Shanghai Noon
Shanghai Noon, directed by Tom Dey from a script by Miles Millar and
Alfred Gough, is a spoof- Western in the manner of Blazing Saddles but
with two main differences from Mel
Brooks’s classic. One is that it is 26
years further away from the sort of conventions of the genre that Blazing
Saddles was obviously sending up. The other, possibly related, is that it is
not as funny. Indians who say “How” in greeting and call white people “kemosabe”

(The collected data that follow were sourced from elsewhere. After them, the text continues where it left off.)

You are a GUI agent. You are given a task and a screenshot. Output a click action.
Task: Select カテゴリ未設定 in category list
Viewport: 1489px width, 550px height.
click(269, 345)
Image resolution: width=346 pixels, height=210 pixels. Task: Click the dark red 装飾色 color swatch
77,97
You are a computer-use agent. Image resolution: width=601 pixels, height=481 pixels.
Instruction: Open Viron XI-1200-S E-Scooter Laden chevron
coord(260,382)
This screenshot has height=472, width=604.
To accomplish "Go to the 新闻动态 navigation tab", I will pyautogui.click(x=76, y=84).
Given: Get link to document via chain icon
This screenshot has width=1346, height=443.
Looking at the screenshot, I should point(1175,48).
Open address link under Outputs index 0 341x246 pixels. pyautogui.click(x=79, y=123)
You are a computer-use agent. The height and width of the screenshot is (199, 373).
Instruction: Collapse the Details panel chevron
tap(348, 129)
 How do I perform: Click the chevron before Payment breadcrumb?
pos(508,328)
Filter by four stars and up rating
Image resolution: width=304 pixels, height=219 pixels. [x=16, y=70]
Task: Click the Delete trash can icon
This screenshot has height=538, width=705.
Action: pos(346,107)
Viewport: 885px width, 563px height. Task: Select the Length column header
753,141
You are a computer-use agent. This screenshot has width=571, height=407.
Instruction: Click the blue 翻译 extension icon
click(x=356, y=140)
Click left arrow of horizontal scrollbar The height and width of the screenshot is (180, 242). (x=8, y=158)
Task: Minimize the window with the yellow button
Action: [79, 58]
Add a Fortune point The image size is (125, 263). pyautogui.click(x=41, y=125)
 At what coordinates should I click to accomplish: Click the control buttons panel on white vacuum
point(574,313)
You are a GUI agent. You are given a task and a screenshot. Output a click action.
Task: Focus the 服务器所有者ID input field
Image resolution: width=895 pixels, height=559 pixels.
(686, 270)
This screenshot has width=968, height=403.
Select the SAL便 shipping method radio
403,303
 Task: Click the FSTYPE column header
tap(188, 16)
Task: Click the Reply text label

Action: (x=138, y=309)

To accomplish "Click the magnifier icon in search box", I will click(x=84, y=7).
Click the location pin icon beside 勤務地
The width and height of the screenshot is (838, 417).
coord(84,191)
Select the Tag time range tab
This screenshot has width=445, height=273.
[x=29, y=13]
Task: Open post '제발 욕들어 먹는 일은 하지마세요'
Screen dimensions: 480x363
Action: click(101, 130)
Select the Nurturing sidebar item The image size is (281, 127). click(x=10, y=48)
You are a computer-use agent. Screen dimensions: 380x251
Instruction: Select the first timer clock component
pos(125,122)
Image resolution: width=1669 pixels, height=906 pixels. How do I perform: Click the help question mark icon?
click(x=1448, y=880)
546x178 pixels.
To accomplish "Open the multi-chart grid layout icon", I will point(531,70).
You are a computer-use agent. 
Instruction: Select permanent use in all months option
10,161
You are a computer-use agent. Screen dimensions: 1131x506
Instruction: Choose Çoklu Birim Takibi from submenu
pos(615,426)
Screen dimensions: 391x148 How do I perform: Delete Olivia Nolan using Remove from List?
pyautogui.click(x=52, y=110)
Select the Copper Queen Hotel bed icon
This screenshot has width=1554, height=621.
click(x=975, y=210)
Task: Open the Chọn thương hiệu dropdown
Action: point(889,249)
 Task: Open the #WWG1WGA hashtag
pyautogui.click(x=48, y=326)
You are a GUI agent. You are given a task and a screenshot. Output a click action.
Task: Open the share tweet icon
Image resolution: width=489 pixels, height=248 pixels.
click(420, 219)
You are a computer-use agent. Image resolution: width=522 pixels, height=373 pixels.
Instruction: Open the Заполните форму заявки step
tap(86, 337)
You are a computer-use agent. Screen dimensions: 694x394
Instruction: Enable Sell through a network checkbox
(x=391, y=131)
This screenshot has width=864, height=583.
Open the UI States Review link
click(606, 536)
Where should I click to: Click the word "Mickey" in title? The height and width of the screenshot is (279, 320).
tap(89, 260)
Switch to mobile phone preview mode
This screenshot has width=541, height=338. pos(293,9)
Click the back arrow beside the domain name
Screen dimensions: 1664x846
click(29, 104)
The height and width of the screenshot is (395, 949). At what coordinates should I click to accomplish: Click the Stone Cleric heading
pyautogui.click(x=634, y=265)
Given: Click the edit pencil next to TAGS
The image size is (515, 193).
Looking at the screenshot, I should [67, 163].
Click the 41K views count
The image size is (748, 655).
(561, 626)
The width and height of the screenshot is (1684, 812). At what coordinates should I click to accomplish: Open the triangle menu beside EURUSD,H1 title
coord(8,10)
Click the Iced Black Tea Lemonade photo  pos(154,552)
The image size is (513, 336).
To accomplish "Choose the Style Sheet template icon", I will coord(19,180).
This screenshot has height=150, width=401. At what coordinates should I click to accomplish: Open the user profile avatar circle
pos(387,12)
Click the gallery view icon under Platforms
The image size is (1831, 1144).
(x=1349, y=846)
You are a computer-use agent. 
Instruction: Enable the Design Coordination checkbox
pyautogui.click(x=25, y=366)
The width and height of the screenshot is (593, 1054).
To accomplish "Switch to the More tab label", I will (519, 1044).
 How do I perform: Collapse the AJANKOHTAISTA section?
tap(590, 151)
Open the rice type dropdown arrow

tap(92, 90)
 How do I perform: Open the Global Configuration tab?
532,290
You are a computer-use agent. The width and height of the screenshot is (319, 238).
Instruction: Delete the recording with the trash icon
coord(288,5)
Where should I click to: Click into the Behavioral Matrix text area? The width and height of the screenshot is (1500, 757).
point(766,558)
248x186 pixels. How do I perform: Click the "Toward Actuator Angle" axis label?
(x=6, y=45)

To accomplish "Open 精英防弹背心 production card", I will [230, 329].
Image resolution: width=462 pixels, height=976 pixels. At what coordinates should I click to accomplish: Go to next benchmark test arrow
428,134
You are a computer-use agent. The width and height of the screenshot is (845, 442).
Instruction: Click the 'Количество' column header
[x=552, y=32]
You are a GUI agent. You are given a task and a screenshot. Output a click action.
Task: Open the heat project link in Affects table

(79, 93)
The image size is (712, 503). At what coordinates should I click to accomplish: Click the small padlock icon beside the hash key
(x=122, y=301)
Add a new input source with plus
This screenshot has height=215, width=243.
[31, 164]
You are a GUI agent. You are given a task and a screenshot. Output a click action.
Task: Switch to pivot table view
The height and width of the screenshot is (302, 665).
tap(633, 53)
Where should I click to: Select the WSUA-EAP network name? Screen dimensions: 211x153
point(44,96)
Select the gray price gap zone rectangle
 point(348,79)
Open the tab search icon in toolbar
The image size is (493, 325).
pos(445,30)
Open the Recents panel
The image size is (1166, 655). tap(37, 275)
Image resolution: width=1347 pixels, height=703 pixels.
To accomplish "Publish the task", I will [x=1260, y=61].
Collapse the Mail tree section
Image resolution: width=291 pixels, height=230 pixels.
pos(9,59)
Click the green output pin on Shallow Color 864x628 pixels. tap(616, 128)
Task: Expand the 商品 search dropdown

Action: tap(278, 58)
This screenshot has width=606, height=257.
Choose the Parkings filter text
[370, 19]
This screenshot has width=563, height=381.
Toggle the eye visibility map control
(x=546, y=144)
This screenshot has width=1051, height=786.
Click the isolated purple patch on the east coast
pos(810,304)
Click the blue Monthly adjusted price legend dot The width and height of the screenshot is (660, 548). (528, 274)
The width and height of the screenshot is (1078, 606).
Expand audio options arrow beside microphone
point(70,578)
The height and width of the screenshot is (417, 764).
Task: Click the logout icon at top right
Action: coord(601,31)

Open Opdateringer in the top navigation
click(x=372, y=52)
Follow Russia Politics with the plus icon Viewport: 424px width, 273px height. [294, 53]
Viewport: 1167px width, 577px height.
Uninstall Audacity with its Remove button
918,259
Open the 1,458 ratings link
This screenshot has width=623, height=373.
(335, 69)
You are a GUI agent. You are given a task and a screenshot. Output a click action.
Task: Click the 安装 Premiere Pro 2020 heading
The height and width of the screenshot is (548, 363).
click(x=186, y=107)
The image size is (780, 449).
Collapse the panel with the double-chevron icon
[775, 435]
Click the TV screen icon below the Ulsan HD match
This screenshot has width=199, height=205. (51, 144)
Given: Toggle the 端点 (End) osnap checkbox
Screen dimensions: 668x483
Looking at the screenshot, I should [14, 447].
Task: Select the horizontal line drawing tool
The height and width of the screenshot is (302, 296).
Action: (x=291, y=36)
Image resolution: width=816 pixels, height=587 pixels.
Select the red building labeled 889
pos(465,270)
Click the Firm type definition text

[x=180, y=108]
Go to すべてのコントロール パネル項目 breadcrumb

wouldn’t have been funny in Mel Brooks’s day, but I think that Dey and his
screenwriters think they are supposed to be funny today. Possibly audiences will
agree with them, though it didn’t seem so to me. The conventions of the movie
gun-fight are obviously not understood very well here either, which makes the
film’s attempt to send them up rather a hit-and-miss affair.
Worst of all is the fact that the film has learned nothing from the
disappointment of Rush Hour (1998) and has wasted the talents of the
remarkable Jackie Chan in an exactly similar way. The presentation of this
actor’s acrobatic style of fighting is
not given the prominence it deserves and is all muddled up with slapstick and
pratfalls. Even trick photography is used, which it used to be Mr.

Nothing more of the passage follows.